*Your goal:* Please return the whole listing word for word.

*** Opening of Data extract ***

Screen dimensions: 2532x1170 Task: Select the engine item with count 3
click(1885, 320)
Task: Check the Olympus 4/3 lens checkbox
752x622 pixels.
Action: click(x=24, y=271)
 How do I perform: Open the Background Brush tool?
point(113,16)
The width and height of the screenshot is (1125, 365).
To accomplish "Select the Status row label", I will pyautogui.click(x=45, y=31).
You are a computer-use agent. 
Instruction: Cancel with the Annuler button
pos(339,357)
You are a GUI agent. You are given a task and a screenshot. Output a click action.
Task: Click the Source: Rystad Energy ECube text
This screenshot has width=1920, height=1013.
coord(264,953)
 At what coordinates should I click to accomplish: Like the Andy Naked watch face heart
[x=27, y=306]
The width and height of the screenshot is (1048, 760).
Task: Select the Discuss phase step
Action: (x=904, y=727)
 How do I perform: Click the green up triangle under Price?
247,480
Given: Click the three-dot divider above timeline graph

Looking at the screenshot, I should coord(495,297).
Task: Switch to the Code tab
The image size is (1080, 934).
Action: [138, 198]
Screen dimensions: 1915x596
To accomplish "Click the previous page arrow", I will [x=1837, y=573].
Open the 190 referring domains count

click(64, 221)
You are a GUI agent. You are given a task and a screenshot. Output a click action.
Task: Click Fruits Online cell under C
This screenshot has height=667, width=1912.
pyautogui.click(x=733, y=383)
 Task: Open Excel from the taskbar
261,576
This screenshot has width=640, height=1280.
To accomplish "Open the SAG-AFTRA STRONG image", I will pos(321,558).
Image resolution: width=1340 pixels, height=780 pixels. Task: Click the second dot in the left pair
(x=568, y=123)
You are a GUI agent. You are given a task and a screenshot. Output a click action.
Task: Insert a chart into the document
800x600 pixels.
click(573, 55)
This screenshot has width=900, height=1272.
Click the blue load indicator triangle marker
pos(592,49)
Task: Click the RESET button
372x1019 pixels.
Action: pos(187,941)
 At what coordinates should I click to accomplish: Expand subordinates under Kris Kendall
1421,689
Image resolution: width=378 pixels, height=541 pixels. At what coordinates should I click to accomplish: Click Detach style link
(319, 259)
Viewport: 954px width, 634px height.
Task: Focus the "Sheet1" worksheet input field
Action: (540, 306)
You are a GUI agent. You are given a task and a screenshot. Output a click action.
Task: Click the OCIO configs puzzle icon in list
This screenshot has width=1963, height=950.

*** Close of Data extract ***

*Exercise response:*
Screen dimensions: 2532x1170 Task: Select the engine item with count 3
click(1885, 320)
Task: Check the Olympus 4/3 lens checkbox
752x622 pixels.
Action: click(x=24, y=271)
 How do I perform: Open the Background Brush tool?
point(113,16)
The width and height of the screenshot is (1125, 365).
To accomplish "Select the Status row label", I will pyautogui.click(x=45, y=31).
You are a computer-use agent. 
Instruction: Cancel with the Annuler button
pos(339,357)
You are a GUI agent. You are given a task and a screenshot. Output a click action.
Task: Click the Source: Rystad Energy ECube text
This screenshot has width=1920, height=1013.
coord(264,953)
 At what coordinates should I click to accomplish: Like the Andy Naked watch face heart
[x=27, y=306]
The width and height of the screenshot is (1048, 760).
Task: Select the Discuss phase step
Action: (x=904, y=727)
 How do I perform: Click the green up triangle under Price?
247,480
Given: Click the three-dot divider above timeline graph

Looking at the screenshot, I should coord(495,297).
Task: Switch to the Code tab
The image size is (1080, 934).
Action: [138, 198]
Screen dimensions: 1915x596
To accomplish "Click the previous page arrow", I will [x=1837, y=573].
Open the 190 referring domains count

click(64, 221)
You are a GUI agent. You are given a task and a screenshot. Output a click action.
Task: Click Fruits Online cell under C
This screenshot has height=667, width=1912.
pyautogui.click(x=733, y=383)
 Task: Open Excel from the taskbar
261,576
This screenshot has width=640, height=1280.
To accomplish "Open the SAG-AFTRA STRONG image", I will pos(321,558).
Image resolution: width=1340 pixels, height=780 pixels. Task: Click the second dot in the left pair
(x=568, y=123)
You are a GUI agent. You are given a task and a screenshot. Output a click action.
Task: Insert a chart into the document
800x600 pixels.
click(573, 55)
This screenshot has width=900, height=1272.
Click the blue load indicator triangle marker
pos(592,49)
Task: Click the RESET button
372x1019 pixels.
Action: pos(187,941)
 At what coordinates should I click to accomplish: Expand subordinates under Kris Kendall
1421,689
Image resolution: width=378 pixels, height=541 pixels. At what coordinates should I click to accomplish: Click Detach style link
(319, 259)
Viewport: 954px width, 634px height.
Task: Focus the "Sheet1" worksheet input field
Action: (540, 306)
You are a GUI agent. You are given a task and a screenshot. Output a click action.
Task: Click the OCIO configs puzzle icon in list
This screenshot has width=1963, height=950.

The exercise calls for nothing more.